Retype exactly the lines below, starting with the line that contains "Task: Click the 'checkvt' command text" and ending with the last line; leave out any pictures.

═════ Material for the task ═════

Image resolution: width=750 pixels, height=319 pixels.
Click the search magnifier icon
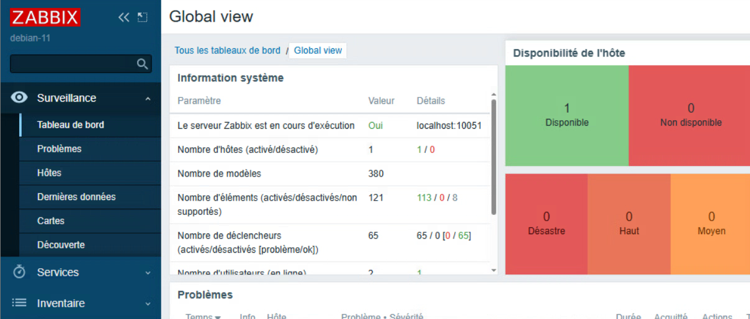(143, 64)
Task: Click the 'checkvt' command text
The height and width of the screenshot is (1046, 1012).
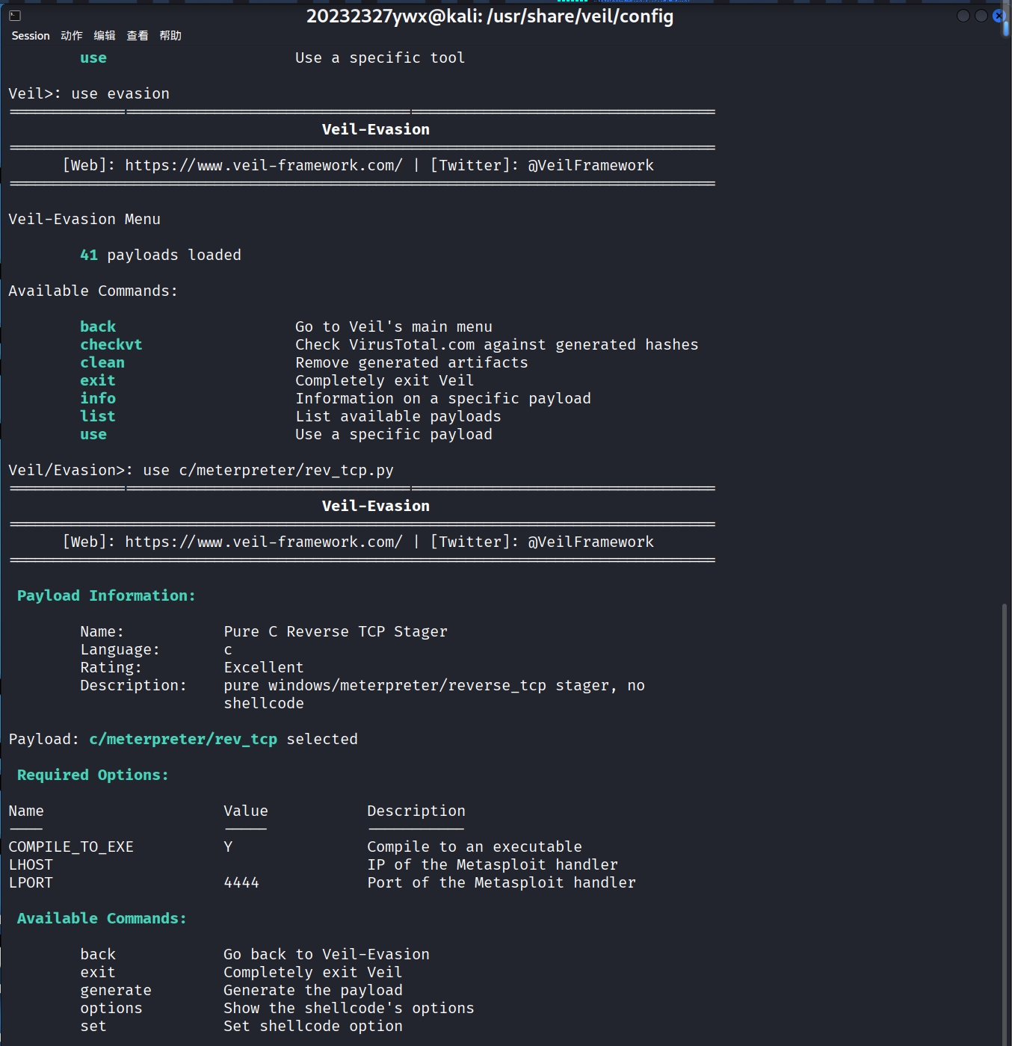Action: pyautogui.click(x=111, y=344)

═════

= Solution for this problem =
Task: Click the 'checkvt' command text
The height and width of the screenshot is (1046, 1012).
Action: pyautogui.click(x=111, y=344)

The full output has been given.